Exercise details
Only the lines below starting at the one containing "The height and width of the screenshot is (720, 1280)." and ending at the one containing "Given: Click the green top accent bar" belong in the answer, each copied exactly.

Study material
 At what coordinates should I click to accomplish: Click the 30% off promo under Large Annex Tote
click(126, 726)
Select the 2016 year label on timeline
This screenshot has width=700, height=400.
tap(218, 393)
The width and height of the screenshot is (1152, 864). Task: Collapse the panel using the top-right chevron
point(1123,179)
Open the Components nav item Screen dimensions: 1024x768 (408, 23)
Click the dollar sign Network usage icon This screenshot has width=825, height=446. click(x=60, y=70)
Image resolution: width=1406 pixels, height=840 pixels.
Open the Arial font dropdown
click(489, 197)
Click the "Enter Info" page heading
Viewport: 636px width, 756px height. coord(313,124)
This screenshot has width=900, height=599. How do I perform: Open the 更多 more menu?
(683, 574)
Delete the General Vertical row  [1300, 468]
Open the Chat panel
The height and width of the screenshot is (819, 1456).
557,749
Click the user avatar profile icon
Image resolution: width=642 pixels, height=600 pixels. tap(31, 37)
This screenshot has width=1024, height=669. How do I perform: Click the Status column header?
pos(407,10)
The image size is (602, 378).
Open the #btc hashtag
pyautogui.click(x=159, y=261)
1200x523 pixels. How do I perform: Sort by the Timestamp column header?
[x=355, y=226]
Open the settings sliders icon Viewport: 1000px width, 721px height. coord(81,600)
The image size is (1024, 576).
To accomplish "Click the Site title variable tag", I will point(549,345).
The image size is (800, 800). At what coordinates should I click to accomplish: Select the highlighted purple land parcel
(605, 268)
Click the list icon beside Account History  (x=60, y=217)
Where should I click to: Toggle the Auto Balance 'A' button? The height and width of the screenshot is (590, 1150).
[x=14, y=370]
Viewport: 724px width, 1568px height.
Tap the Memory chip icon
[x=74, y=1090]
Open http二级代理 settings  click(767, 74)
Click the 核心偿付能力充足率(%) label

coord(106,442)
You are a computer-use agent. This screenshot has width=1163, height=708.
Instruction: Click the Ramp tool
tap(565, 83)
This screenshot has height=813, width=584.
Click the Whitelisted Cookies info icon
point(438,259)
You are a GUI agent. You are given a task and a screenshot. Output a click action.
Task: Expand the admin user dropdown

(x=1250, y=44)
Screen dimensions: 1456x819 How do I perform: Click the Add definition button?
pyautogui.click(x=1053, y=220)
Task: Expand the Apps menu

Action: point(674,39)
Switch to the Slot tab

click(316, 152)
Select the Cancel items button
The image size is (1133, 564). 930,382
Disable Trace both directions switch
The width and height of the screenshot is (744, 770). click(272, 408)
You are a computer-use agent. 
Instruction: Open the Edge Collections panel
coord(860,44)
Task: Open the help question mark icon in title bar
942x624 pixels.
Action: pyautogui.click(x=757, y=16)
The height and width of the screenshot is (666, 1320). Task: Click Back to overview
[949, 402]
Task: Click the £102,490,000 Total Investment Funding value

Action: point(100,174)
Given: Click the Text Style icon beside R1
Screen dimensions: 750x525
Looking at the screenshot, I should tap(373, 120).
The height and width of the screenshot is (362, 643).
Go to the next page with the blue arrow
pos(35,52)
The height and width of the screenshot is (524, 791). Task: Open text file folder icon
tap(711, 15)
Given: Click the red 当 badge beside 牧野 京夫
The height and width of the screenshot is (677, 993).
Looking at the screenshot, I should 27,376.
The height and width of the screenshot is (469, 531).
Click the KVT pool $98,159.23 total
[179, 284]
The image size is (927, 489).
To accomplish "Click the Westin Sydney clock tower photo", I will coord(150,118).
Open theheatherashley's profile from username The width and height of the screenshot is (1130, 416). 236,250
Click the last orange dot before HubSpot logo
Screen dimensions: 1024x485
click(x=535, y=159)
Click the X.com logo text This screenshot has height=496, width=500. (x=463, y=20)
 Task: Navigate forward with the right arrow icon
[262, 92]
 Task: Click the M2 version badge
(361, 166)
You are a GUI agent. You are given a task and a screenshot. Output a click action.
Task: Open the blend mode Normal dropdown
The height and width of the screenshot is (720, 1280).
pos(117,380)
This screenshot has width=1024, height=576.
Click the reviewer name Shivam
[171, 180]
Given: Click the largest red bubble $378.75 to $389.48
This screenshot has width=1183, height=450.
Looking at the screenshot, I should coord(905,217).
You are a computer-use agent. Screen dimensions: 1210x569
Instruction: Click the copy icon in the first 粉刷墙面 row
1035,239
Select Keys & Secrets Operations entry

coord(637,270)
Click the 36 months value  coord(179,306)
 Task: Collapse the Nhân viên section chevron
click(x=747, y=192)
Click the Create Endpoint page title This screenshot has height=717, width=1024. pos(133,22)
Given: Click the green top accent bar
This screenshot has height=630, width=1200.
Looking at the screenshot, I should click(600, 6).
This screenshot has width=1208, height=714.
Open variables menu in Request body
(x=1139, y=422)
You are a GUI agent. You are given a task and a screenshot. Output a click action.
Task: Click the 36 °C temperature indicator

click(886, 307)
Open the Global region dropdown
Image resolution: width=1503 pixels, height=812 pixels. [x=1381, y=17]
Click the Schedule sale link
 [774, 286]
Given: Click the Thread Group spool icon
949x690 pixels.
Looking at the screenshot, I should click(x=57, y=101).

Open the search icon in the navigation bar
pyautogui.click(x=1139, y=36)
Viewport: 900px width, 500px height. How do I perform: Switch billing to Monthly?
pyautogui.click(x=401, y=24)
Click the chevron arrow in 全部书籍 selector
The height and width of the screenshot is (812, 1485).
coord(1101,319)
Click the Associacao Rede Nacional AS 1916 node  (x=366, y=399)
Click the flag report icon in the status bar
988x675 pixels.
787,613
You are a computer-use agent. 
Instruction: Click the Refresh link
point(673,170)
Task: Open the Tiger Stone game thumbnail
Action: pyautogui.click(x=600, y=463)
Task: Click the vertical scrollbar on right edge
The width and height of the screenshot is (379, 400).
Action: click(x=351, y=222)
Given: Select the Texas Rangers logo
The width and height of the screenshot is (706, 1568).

Output of the task
The height and width of the screenshot is (720, 1280).
pos(117,380)
This screenshot has width=1024, height=576.
Click the reviewer name Shivam
[171, 180]
Given: Click the largest red bubble $378.75 to $389.48
This screenshot has width=1183, height=450.
Looking at the screenshot, I should coord(905,217).
You are a computer-use agent. Screen dimensions: 1210x569
Instruction: Click the copy icon in the first 粉刷墙面 row
1035,239
Select Keys & Secrets Operations entry

coord(637,270)
Click the 36 months value  coord(179,306)
 Task: Collapse the Nhân viên section chevron
click(x=747, y=192)
Click the Create Endpoint page title This screenshot has height=717, width=1024. pos(133,22)
Given: Click the green top accent bar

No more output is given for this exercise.